In my assessment, a race is a large group of people formed in the course of the history of humankind that incorporates nations pertaining to a certain territory and sharing the same physical features. There is no single unified classification for races as there are too many contradicting and overlapping details, but still, the four most general and widely accepted racial groups are Caucasoid, Negroid, Mongoloid, and Australoid. In biological studies, race is defined as a group or population of humans classified by various sets of heritable characteristics (such as the color of skin, eyes, and hair). It focuses on the biological variations among human beings that are predictable in large groups of people.
Anthropologists do not deny existing biological differences, but they argue the possibilities of inheriting cultural and behavioral characteristics in such large groups of people. Anthropological studies tend to separate physical and cultural traits of nations, as the connection of the latter to the shape of the skull and eyes, properties of hair and skin of a nation, and its geographical location is impossible to determine with certainty.
According to the latest research, cultural experience influences the intelligence and personality of an individual within a new group and circumstances much more than their descent. For example, children and grandchildren of immigrants already have different measurements in head shape and height from those ascribed to the race of their ancestors. The acquire characteristics more typical for the people in the new location, thus proving that racial traits are subject to change depending on the environmental conditions.
I accept the notion of racial categories as a stage in the evolution of humankind and as an approach to studying the history of human development and its classification. However, this idea proves to be oversimplified and not effective as it leaves more questions than answers and abounds with inconsistencies. Moreover, it gives rise to differentiation of people on the basis of the place of their birth and inherited characteristics, and, as a result, causes the existence of stigmas rooted in different societies towards other groups of people.

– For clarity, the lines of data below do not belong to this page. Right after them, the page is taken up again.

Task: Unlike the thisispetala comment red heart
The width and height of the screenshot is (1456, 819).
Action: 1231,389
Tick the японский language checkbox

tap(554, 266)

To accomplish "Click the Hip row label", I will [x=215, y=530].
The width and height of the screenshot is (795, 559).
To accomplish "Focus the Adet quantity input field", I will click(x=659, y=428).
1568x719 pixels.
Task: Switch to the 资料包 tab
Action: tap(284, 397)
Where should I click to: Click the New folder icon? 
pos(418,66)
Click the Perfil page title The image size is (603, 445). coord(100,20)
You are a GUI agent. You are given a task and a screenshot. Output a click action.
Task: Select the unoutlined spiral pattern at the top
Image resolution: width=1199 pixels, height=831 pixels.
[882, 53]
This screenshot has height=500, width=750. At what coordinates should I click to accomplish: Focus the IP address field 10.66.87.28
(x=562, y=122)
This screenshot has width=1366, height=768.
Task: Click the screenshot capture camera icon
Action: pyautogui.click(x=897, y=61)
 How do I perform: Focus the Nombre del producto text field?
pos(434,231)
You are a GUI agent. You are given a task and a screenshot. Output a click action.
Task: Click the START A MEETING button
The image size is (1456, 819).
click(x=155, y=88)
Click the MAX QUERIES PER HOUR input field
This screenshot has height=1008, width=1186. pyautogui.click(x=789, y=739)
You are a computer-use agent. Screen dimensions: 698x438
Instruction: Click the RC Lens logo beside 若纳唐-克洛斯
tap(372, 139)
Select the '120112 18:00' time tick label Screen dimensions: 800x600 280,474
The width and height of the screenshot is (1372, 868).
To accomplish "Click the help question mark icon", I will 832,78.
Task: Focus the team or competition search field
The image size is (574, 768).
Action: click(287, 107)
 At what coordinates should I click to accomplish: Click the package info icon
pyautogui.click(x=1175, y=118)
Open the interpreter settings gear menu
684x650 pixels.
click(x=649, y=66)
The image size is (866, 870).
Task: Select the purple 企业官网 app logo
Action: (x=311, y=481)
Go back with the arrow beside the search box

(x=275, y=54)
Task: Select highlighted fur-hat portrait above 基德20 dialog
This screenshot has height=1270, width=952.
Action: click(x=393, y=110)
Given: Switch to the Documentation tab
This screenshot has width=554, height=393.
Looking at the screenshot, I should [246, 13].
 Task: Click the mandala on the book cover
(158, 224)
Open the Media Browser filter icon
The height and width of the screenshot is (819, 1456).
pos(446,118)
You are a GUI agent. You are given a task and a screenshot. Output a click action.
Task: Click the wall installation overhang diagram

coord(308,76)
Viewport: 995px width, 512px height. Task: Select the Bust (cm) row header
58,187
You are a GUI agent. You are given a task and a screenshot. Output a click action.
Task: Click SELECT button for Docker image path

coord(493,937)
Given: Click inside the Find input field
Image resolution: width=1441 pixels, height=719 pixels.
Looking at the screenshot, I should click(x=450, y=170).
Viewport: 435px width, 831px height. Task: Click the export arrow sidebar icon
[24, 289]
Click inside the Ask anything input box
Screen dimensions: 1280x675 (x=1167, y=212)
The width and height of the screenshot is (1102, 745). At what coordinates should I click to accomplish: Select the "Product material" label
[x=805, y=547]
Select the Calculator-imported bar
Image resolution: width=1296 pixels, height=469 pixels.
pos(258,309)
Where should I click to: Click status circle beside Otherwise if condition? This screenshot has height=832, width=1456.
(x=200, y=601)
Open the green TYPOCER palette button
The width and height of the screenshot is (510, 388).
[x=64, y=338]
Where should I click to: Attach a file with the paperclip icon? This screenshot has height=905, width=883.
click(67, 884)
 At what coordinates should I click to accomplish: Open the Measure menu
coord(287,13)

Today this concept is mostly irrelevant as borders gradually become less rigid and globalization diminishes characteristic features of nations from all the continents both in their appearances and cultures. There is no place for this outdated concept in the contemporary global society striving for inclusion and equality of all people regardless of their places of origin and physical characteristics. It should also be eliminated in the justice system as an individual’s historical background should not be considered as evidence for or against their conduct and choices.